_WRITTEN EXERCISE_:
Please copy the records below between the lines holding "You are a computer-use agent. Image resolution: width=571" and "Select Quarterly radio", inclusive, requests and all, multiplying each coordinate in the answers by 2.2 and rounding to whole numbers, with halves going up. Return only those lines.

####################

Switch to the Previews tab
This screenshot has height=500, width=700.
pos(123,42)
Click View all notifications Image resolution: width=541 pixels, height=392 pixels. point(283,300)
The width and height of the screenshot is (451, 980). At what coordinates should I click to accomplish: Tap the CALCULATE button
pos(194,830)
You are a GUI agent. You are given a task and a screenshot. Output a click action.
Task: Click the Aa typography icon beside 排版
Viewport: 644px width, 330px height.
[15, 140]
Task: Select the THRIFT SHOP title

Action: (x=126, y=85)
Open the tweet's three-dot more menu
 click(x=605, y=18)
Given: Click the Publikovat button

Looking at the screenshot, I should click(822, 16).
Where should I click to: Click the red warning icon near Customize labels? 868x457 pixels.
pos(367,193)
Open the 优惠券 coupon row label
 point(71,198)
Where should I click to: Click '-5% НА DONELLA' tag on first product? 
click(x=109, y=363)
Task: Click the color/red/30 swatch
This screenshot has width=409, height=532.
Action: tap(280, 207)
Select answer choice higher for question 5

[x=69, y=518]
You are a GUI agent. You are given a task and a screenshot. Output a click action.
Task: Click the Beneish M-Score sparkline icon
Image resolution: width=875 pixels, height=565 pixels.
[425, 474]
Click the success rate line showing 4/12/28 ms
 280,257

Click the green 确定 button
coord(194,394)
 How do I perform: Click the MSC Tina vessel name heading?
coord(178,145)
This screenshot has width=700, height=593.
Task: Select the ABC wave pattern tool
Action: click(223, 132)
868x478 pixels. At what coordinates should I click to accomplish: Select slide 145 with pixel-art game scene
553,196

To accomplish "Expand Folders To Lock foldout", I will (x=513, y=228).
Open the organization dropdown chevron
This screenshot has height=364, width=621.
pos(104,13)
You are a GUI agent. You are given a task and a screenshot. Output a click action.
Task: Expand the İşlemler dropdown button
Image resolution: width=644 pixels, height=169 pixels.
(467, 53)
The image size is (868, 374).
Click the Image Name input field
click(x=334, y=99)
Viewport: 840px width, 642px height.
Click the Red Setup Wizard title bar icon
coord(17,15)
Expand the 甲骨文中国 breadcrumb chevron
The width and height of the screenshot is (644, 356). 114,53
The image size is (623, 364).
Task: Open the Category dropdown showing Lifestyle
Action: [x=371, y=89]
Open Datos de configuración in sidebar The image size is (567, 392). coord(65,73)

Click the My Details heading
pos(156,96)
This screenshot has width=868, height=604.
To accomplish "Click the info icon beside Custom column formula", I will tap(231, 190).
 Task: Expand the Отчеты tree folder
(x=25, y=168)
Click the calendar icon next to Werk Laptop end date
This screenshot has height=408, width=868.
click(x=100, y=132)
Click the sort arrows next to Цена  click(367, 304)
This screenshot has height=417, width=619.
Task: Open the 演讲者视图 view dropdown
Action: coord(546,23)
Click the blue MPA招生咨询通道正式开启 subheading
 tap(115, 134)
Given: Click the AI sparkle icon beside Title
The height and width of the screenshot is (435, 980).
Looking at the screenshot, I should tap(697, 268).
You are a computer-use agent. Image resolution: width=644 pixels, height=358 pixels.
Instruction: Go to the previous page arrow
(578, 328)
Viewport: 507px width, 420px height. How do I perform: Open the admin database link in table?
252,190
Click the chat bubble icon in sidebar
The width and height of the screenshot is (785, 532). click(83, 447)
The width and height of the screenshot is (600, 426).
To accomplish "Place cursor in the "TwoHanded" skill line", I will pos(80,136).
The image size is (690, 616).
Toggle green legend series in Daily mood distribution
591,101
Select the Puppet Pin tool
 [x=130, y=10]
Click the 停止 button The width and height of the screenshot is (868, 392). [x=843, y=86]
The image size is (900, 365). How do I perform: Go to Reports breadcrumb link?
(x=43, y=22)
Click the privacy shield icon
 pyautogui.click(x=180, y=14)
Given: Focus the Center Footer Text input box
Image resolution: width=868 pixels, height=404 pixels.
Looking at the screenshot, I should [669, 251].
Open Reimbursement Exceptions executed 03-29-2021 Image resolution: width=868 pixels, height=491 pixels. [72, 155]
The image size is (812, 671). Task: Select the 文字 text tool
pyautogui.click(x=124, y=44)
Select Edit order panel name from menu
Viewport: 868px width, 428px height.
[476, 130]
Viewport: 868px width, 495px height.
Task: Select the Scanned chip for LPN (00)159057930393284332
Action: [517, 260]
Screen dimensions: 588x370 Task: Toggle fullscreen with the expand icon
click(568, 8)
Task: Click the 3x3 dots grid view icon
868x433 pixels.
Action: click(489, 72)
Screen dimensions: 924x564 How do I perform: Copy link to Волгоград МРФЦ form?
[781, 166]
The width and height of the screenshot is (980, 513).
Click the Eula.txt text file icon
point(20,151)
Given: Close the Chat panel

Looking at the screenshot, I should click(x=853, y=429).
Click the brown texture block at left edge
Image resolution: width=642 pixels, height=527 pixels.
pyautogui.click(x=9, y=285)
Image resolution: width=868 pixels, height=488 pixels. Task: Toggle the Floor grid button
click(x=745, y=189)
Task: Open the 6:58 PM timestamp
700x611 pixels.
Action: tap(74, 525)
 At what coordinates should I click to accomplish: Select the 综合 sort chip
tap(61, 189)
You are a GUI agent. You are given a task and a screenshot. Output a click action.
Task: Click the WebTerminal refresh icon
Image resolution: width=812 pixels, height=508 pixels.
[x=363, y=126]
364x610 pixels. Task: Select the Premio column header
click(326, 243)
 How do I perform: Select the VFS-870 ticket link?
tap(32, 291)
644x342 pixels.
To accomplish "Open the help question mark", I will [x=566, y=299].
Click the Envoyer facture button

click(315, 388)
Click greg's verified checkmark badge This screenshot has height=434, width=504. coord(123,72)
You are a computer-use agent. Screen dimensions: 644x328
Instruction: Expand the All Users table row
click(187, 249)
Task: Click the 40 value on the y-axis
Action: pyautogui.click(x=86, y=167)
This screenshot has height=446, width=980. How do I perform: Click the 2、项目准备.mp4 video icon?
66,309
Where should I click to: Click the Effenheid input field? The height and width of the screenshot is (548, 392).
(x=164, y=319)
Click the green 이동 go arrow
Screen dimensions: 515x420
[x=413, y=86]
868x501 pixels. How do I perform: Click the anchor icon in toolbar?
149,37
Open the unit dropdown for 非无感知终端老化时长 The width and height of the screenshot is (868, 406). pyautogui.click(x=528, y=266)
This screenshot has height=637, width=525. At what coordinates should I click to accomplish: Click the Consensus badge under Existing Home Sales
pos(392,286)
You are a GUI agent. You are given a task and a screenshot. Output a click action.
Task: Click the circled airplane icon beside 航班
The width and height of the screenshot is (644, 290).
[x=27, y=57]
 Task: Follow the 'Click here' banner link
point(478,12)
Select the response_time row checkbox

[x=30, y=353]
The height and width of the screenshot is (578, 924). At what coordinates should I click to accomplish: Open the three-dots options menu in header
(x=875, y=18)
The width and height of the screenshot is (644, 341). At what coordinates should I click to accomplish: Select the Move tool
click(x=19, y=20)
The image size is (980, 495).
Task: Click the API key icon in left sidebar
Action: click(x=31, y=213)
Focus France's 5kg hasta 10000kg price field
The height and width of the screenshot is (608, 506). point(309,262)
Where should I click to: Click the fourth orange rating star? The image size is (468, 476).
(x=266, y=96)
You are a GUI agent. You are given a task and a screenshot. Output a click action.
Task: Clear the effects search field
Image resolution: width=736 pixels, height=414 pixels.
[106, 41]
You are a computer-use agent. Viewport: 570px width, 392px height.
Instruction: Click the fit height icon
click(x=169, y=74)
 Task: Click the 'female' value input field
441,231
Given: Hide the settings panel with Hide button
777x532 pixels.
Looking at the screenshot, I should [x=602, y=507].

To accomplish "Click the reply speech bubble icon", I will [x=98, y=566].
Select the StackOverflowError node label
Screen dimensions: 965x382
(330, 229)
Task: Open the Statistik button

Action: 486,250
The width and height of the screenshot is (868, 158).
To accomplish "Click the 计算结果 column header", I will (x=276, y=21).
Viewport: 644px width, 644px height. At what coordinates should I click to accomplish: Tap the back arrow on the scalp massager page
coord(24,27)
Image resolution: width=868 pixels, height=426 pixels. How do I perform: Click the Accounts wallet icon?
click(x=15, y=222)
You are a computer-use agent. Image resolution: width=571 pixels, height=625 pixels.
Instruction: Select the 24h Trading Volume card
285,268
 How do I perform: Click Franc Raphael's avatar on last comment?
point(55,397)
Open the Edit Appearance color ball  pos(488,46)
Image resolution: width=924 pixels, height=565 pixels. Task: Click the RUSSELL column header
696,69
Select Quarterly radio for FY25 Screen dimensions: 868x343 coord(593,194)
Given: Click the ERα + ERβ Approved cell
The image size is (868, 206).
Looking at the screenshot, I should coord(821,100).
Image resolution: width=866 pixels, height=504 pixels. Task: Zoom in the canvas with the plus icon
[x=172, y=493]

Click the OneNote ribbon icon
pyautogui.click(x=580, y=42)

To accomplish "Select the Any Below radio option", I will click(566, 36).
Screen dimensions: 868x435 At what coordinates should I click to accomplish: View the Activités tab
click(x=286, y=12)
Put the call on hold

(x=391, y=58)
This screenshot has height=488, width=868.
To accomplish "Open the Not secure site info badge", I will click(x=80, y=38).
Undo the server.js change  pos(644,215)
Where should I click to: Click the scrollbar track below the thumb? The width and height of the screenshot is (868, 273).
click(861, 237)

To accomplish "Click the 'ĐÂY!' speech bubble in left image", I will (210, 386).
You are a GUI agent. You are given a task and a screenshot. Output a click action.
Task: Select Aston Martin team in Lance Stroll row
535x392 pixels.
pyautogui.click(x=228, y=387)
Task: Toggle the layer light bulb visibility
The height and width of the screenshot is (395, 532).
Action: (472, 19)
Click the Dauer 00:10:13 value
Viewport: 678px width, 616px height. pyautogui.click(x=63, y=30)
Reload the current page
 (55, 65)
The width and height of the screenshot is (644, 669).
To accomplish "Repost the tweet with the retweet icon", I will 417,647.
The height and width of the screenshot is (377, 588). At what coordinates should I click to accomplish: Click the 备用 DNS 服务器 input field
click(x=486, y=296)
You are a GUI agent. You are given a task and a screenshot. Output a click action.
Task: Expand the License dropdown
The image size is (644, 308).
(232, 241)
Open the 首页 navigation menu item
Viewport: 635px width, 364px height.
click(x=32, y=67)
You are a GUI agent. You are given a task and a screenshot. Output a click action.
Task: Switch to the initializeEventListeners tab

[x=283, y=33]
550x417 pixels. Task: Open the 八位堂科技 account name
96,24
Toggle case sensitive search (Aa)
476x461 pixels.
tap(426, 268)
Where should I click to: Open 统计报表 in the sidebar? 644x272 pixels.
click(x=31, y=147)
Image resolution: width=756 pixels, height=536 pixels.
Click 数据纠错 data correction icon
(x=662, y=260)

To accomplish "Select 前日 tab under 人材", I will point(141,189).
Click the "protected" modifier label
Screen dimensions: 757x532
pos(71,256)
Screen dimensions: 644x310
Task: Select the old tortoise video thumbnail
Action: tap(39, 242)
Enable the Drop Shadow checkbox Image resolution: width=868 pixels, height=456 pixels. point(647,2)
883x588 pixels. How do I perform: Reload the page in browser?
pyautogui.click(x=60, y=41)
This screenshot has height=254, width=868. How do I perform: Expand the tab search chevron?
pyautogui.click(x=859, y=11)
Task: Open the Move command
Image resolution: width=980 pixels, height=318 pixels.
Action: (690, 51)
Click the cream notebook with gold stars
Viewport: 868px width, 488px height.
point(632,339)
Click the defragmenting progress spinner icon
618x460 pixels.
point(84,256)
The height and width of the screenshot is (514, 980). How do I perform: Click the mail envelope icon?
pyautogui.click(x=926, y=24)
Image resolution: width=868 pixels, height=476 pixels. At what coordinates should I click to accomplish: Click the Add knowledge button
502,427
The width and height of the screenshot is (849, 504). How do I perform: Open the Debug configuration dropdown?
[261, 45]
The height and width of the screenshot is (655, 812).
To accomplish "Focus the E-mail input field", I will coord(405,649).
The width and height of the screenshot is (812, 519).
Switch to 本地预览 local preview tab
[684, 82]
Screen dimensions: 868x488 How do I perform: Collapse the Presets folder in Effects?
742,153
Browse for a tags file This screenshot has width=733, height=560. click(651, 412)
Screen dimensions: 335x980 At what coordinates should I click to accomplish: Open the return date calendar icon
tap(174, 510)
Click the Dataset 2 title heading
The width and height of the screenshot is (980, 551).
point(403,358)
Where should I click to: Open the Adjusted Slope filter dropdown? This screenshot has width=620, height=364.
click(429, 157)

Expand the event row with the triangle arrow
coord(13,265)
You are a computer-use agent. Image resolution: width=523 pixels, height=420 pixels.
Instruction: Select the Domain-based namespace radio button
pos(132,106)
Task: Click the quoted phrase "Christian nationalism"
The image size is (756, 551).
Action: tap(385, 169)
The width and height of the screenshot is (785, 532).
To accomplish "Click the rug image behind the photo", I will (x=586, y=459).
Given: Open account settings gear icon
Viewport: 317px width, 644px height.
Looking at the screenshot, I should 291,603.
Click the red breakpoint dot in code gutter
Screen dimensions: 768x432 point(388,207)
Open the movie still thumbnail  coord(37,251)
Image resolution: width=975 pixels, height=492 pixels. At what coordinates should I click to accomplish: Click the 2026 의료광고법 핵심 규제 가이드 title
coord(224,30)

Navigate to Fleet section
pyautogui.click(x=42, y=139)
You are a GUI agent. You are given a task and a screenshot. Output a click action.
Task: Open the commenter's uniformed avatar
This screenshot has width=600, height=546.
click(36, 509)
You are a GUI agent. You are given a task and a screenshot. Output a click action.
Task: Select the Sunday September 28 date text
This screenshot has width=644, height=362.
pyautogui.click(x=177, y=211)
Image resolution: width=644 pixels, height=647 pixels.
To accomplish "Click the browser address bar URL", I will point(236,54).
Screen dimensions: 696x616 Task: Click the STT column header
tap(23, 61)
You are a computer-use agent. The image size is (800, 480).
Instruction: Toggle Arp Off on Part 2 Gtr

####################

_RESPONSE FOR THIS EXERCISE_:
You are a computer-use agent. Image resolution: width=571 pixels, height=625 pixels.
Instruction: Select the 24h Trading Volume card
627,590
 How do I perform: Click Franc Raphael's avatar on last comment?
point(121,873)
Open the Edit Appearance color ball  pos(1074,101)
Image resolution: width=924 pixels, height=565 pixels. Task: Click the RUSSELL column header
1531,152
Select Quarterly radio for FY25 Screen dimensions: 868x343 coord(1305,427)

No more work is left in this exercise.